A police officer on TikTok just issued a word of caution for us introverts who like to hide out from knocking strangers: "Don't do that."
Officer Randall Arsenault, a former policeman from Canada and a super popular TikTok creator, shared the warning in a recently reposted video.
"Somebody comes to your home during the day, knocks on the door, rings the doorbell, and you don't answer because you don't want to be bothered? Don't do that, OK?"
"Two minutes later, they kick in your door, it's a daytime break and enter, happens all the time. ... They get inside your house, they panic, not expect anybody to be there, bad things can happen."
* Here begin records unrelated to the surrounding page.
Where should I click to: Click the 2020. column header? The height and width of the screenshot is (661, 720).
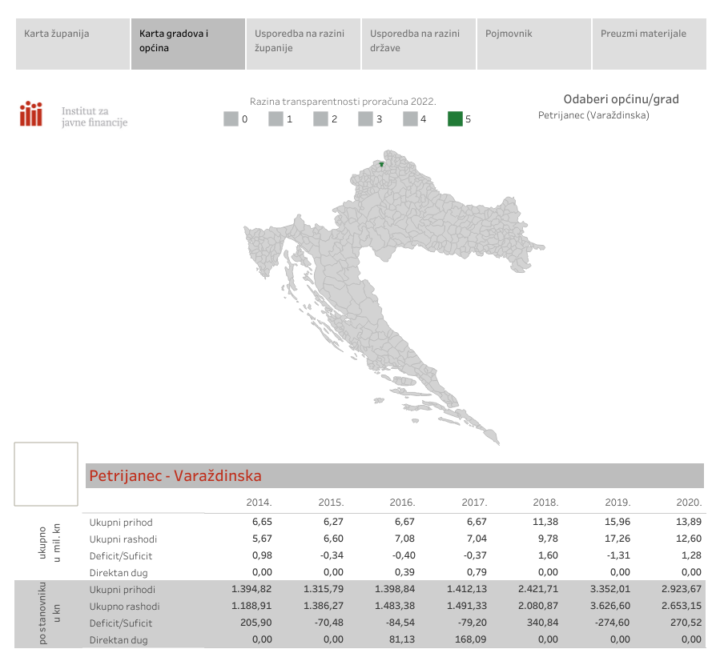[x=689, y=503]
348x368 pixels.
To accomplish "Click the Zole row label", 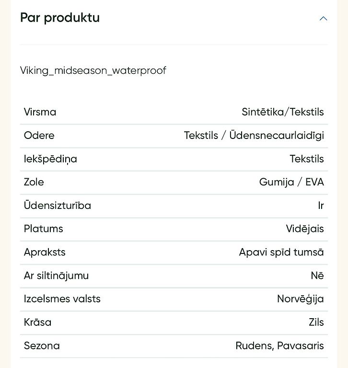I will click(x=34, y=182).
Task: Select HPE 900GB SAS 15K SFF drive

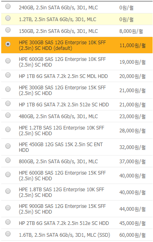Action: pyautogui.click(x=8, y=208)
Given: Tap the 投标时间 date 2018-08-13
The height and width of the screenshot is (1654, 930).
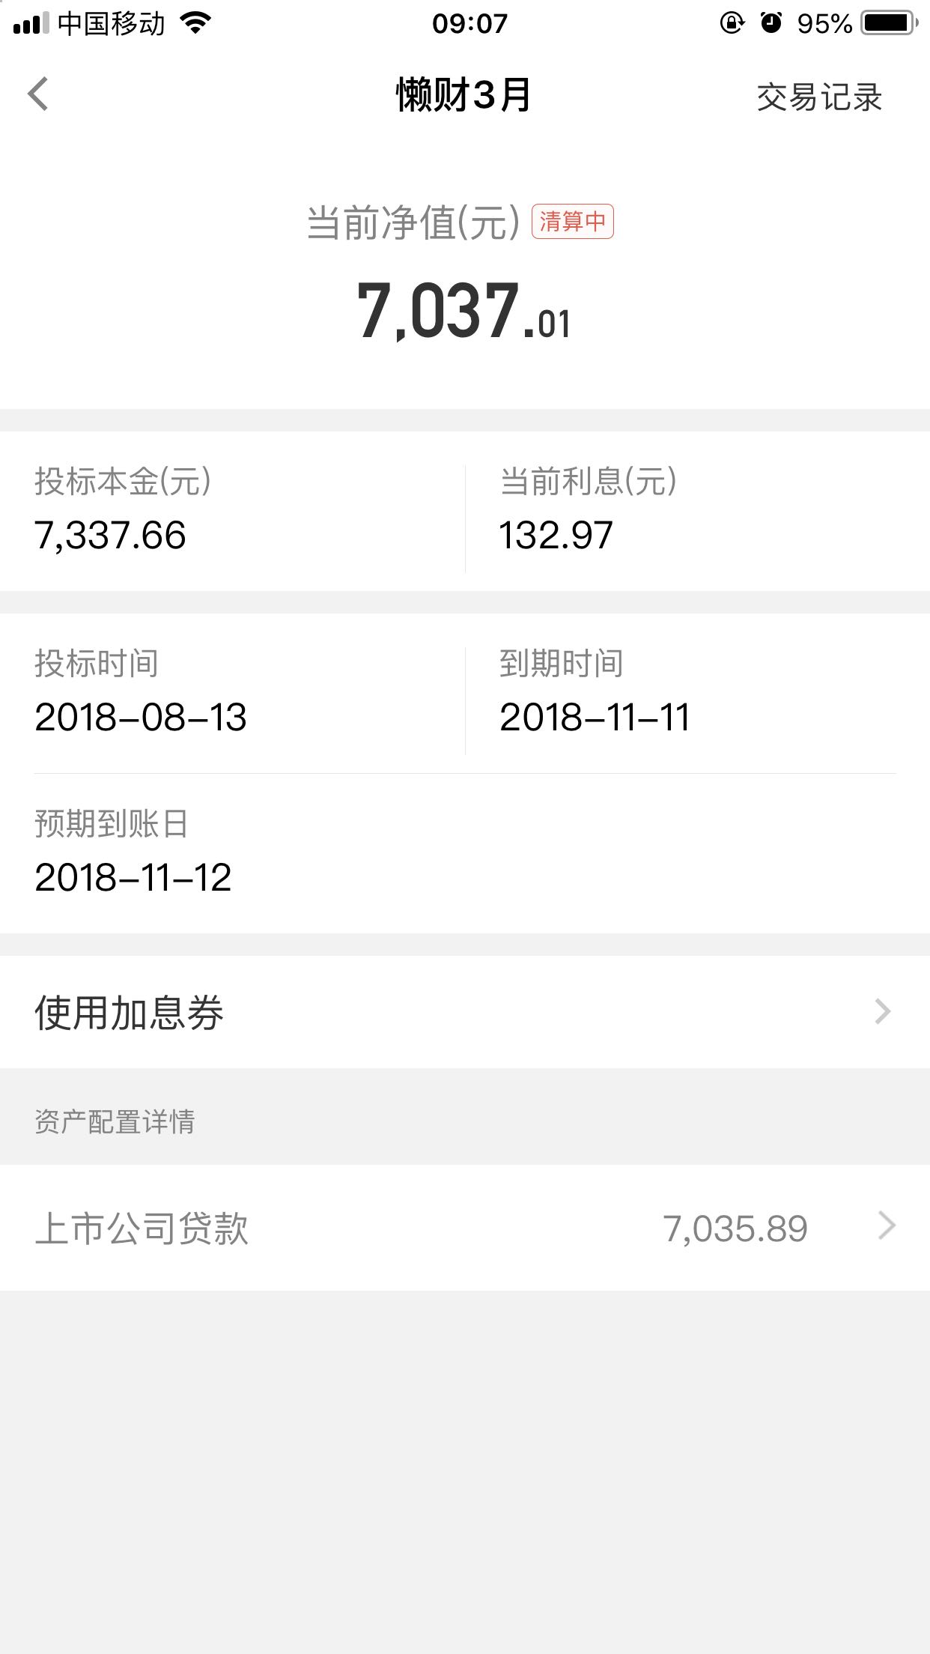Looking at the screenshot, I should point(141,718).
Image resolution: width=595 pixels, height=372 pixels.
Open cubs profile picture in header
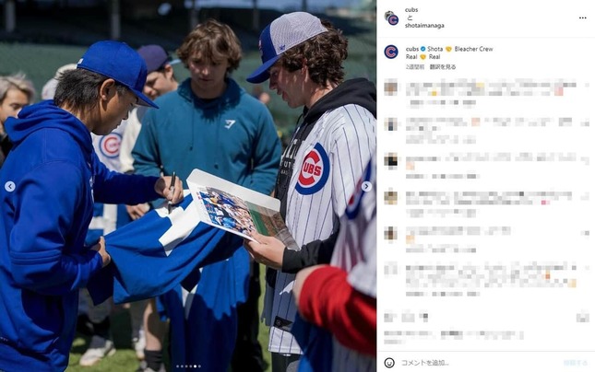click(391, 18)
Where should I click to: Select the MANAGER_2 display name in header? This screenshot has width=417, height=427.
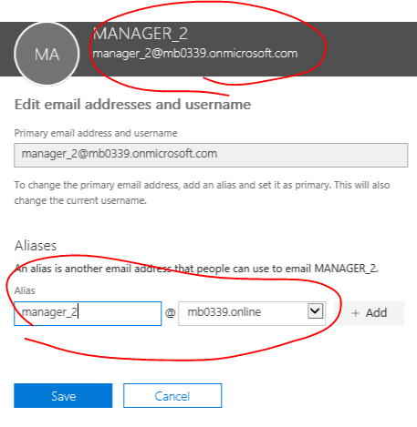[141, 34]
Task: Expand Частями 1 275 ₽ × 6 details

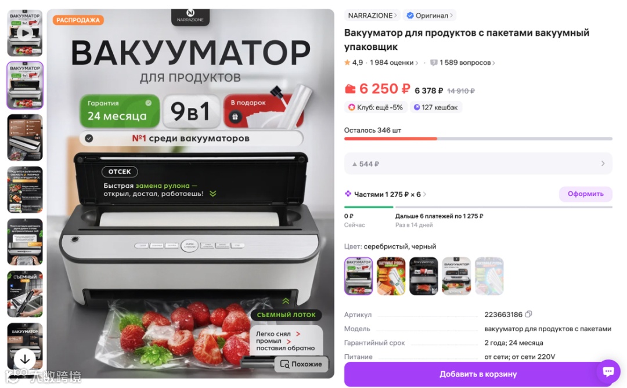Action: click(x=386, y=195)
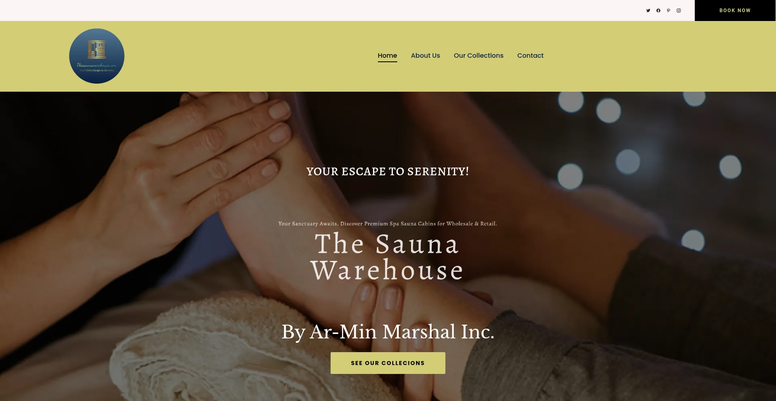This screenshot has height=401, width=776.
Task: Open the Our Collections menu item
Action: [479, 56]
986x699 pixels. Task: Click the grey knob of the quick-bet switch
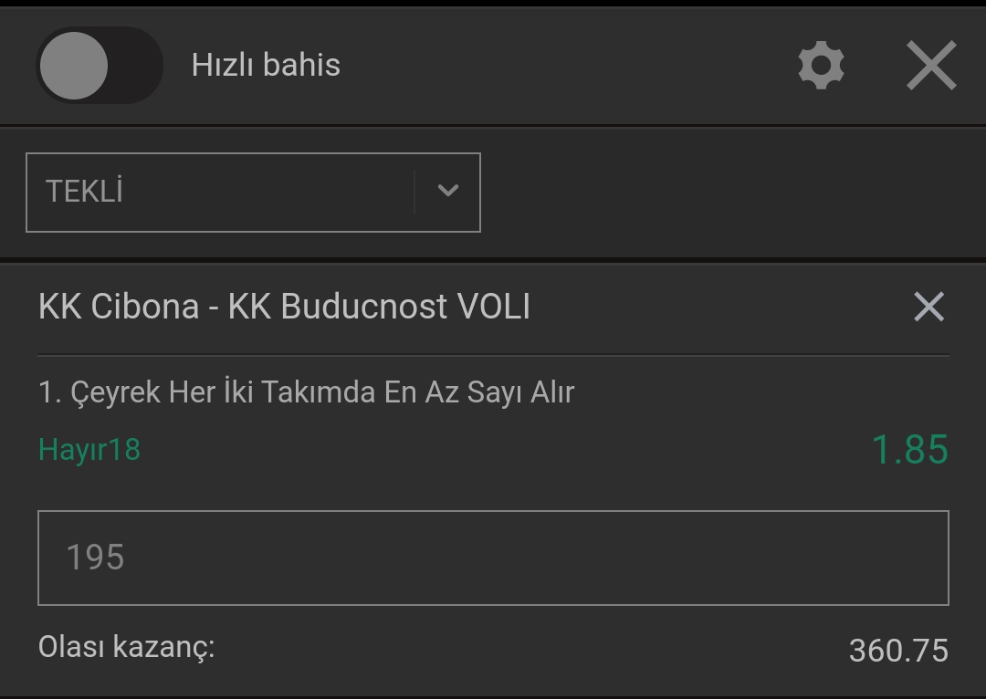tap(74, 66)
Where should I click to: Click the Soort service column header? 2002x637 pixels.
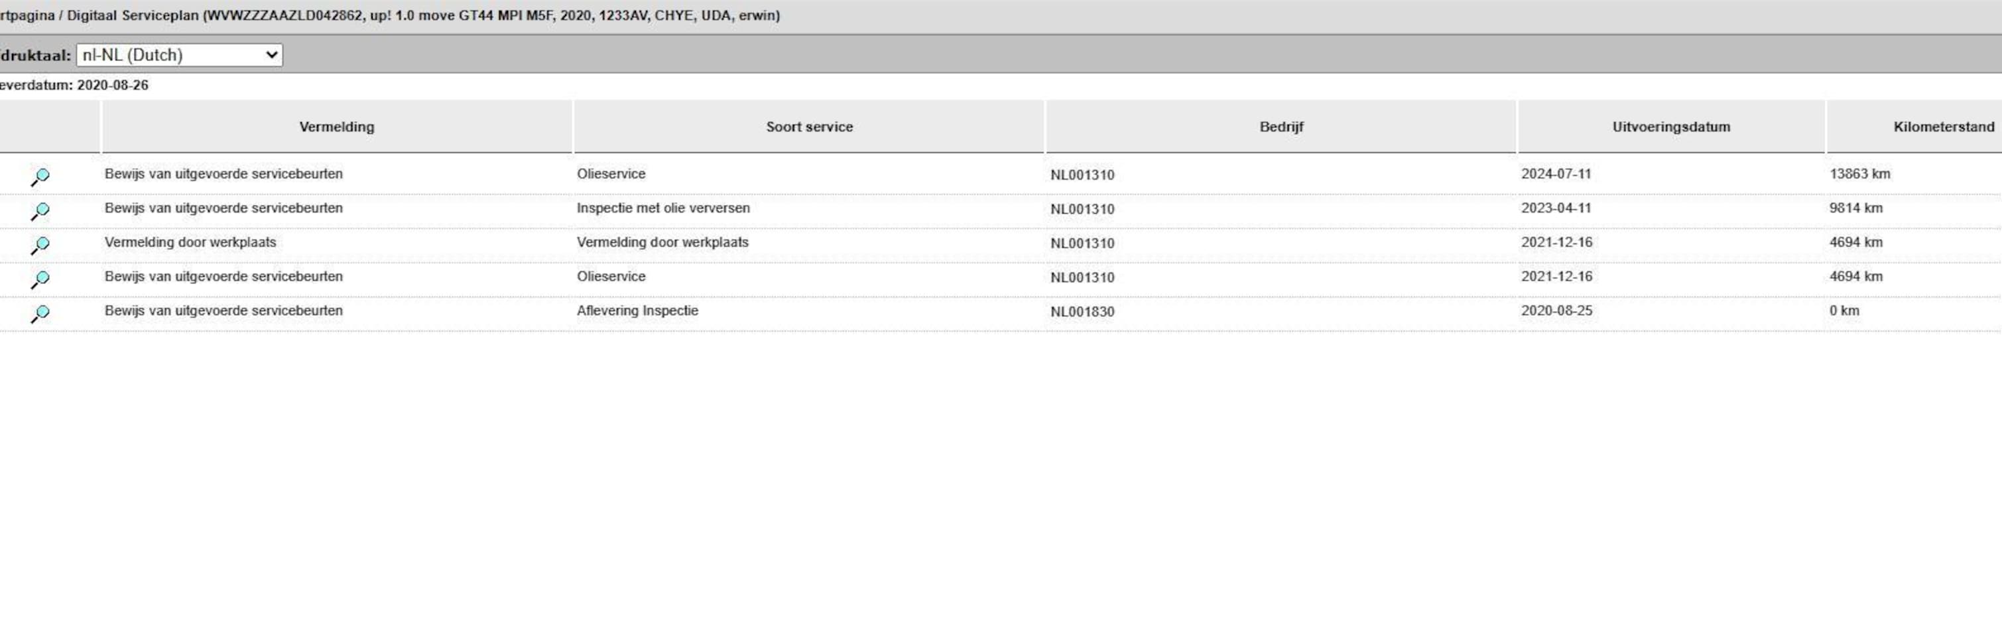[x=809, y=127]
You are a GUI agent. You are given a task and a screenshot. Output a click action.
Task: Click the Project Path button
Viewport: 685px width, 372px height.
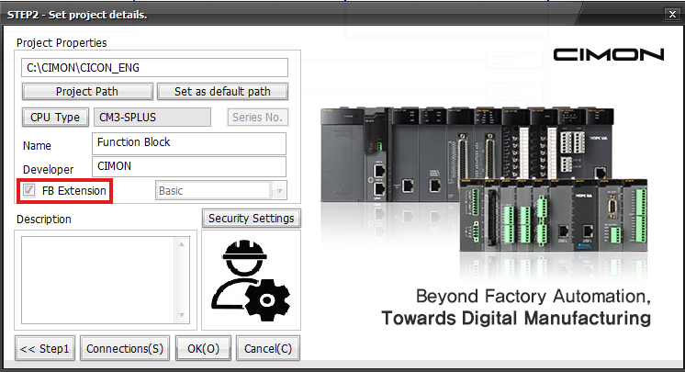[x=86, y=92]
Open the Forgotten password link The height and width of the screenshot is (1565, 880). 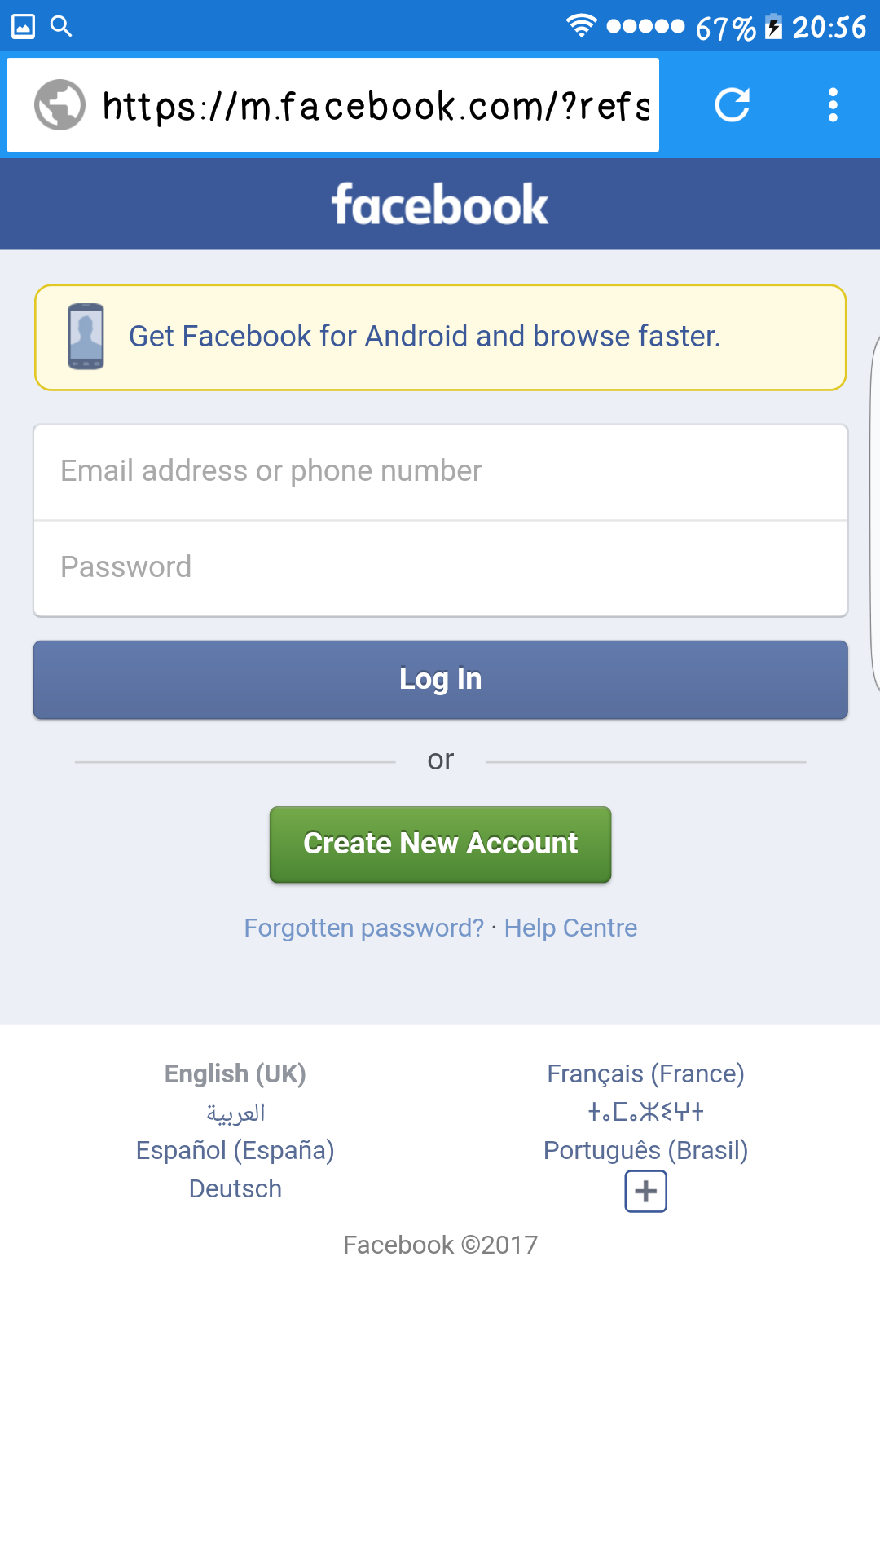point(363,928)
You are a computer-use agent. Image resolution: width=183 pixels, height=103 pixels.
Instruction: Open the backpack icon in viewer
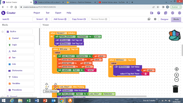(175, 35)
It's sound advice. Most home intruders, believe it or not, aren't looking to hurt anyone and would rather avoid a potentially violent confrontation. They'd much prefer an easy chance to walk around and take what they want. So by pretending to not be home, you actually make yourself a perfect target.
@officerarsenault WARNING! Extremely important message. #onthisday
Which... is a total bummer if you get knock-anxiety.
"Ugh this is an introverts worst fear. Having to interact with people when they don’t want to," wrote one commenter.
So what should you do instead?
"Yell through, wave them off through the window, act like you're on your cell phone already," Officer Arsenault says.
In other words, alert them to your presence in any way that you can! That doesn't mean you fling the door open and invite them in. But making noise or even speaking to them through the closed and locked door are good ideas. Some people who are home alone will even pretend to speak (loudly) with a spouse, partner, or friend who's not actually there. Call for your "dad" or "husband" to come over, and that's often enough to spook low-level burglars.
Chances are, the person knocking is just a salesman or doing some political canvassing. But handling those unexpected knocks the right way could be a legitimate lifesaver.
A recent survey by YouGov found that less than half of Americans are willing to answer the door when a stranger knocks. Over a third will ignore them, and another 17% aren't sure.
Mario Heller/Unsplash
The dividing lines among generations were fascinating in the study.
Less than 10% of Baby Boomers reported feeling afraid when receiving unexpected knocks (though they were high on annoyance, to no one's surprise — I'm pretty sure they invented the No Soliciting sign).
15% of Millennials said they felt afraid when someone knocked on the door, and over 20% of Gen Z said the same. Younger generations also reported much higher rates of feeling confused at IRL knocks.
On the plus side, younger generations also feel more excited when people knock on their doors. It's unique and novel, so there's an immediate sense of possibility that's always fun — a bit like getting actual mail in your mailbox that's not a bill or an advertisement.
You can point to the rise of social media and texting, plus the COVID-19 pandemic, as a big reason for a dropoff in in-person interactions. Millennials and Gen-Z are less comfortable with unexpected encounters because they're so much more rare. Our friends and family almost always call or text before they come over, so it makes sense that a random knock might give us a scare.
Officer Arsenault's safety advice is more pertinent than ever as the generations that hate answering the door become apartment-renters and homeowners.
Our anxiety at dealing with annoying solicitors and potential evil-doers is totally justified, but our usual coping method of ignoring isn't a good solution. Screening calls and sitting on texts is all well and good, but when it comes to our homes, we have to proudly announce our presence for our own safety!